29 Oct Adipose Stem Cell-Derived Therapy for Multiple Sclerosis
Multiple sclerosis (MS) is a common disorder of the central nervous system that typically affects patients in their 20s or 30s. MS runs a long clinical course leading to crippling symptoms that cause early loss of productivity, need for assistance with daily activities.
MS is caused by an autoimmune reaction against self-directed myelin antigens in the central nervous system, which causes immune deregulation leading to an irreversible axonal damage that results in severe and permanent disability. The cause of MS remains unknown and there is currently no cure; although there are a few therapies that slow its progression.
Autologous mesenchymal stem cells (MSCs) have been shown to induce immunomodulatory and neurodegenerative effects. Adipose-derived stem cells (ADSC) are a type of MSCs that are yielded from subcutaneous fat in abundance.
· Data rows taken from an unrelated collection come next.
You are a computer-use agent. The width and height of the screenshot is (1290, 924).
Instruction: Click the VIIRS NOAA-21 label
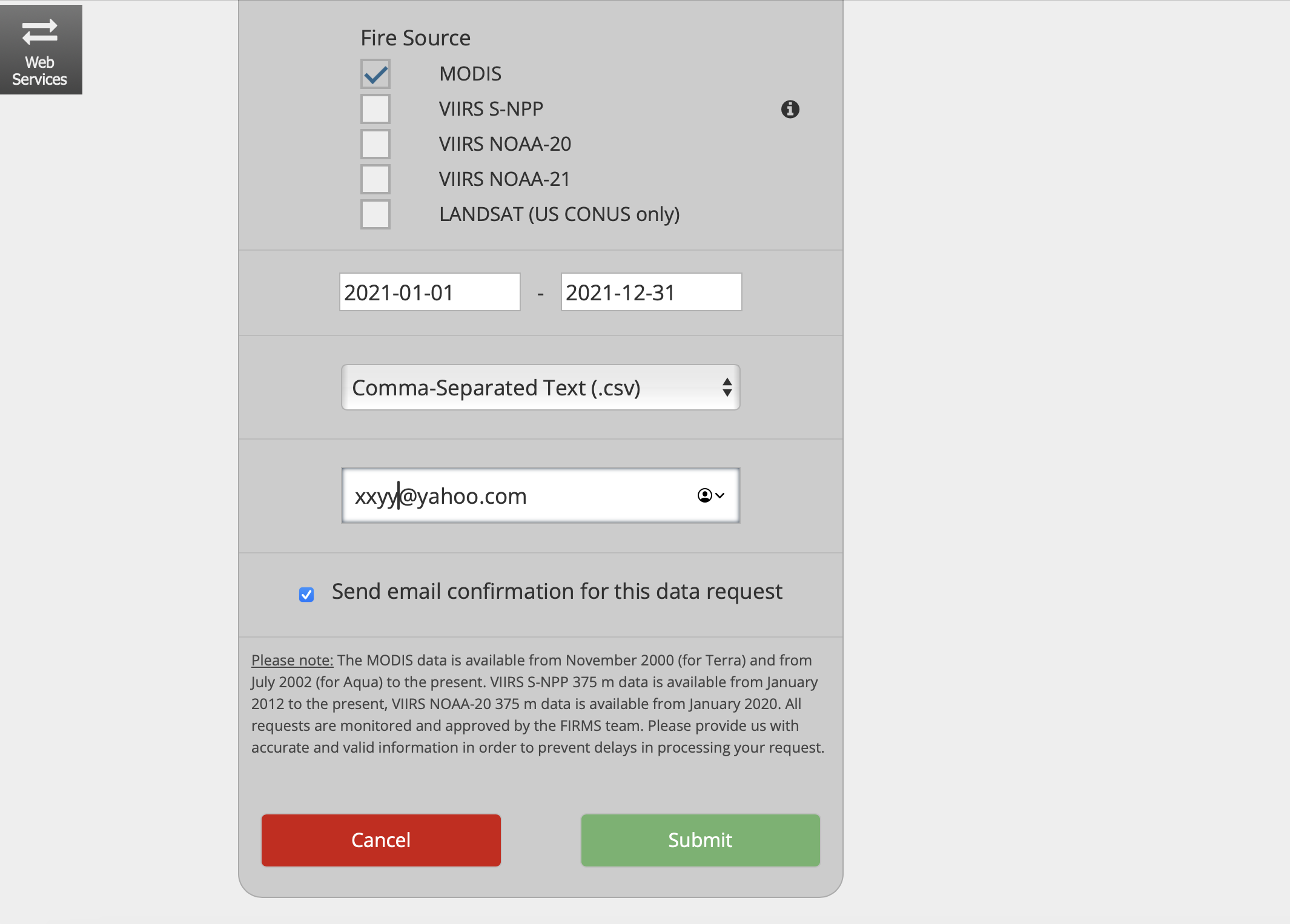504,179
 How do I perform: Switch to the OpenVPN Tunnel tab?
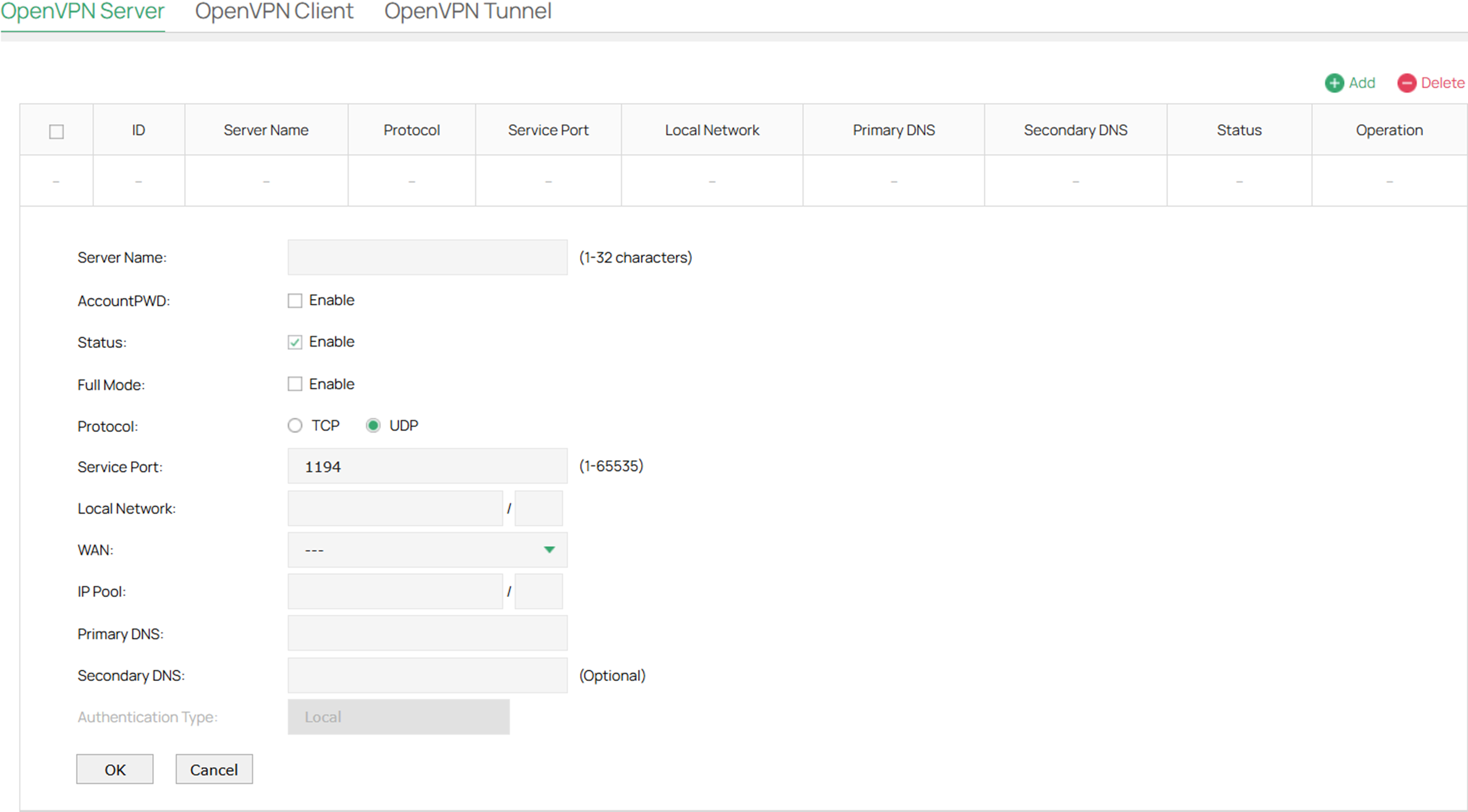coord(467,11)

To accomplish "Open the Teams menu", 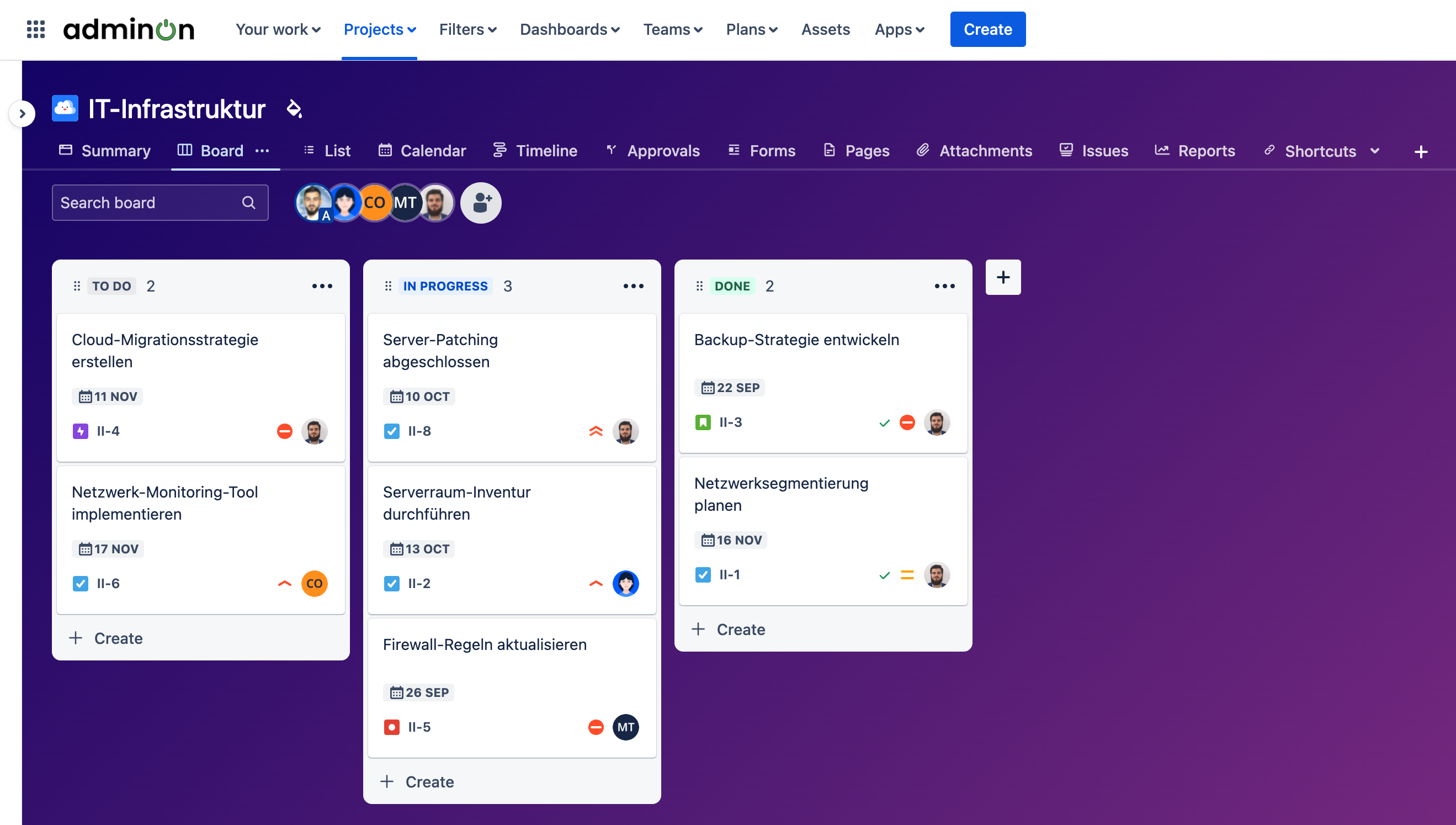I will 672,29.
Stem cell therapy has been found to have a neuroprotective effect in the animal model of chronic experimental autoimmune encephalomyelitis.
Two types of cell groups are differentiated from ADSC when used for MS: predominantly neuronal and undifferentiated nonneuronal progenitor cells. There is an interplay of various chemicals, such as growth factors and cytokines that orchestrate this process that leads to remyelination.
The ADSC therapy has to be monitored for rejection by the immune system. These cell lines have the homing capability because of their therapeutic effect at the injured or inflamed tissue. After 1-2 months of treatment, there should overall improvement. Clinical and radiological parameters, such as MRI and tractography should be used to document benefit from this therapy.
These could be in the form of improvement in clinical symptoms, reduction in the size of brain lesions on brain or spine MRI.
Studies in animals have demonstrated that ADSC/MSCs can mature into myelin-producing cells that counter myelin loss in MS disease models. There are questions about the safety and tolerability of ADSC for MS, which is why most robust trials need to be conducted to establish ADSC as a clinically viable treatment for MS.
Research studies are beginning to show that ADSC intrathecal therapy is safe for use in MS and slows disease progression. It is thought that ADSC is a powerful anti-inflammatory and immunosuppressive therapeutic option, and especially useful in rapidly progressive MS. These studies have small numbers are short follow-up periods, and we need to draw conclusions from then cautiously.
Both animal and clinical experiments suggest that ADSC treatment and safe without major adverse effects. ADSC should not be given to cancer patients because it may promote existing tumors.
There has to be a balance between safety, efficacy, and convenience when treating patients with MS. Overall, ADSCs are an attractive therapeutic option for halting and reversing myelin loss in MS. It appears to be the case the ADSC therapy should be reserved for refractory and rapidly progressive MS. It will be interesting to see how ADSC performs when clinically applied on a large scale.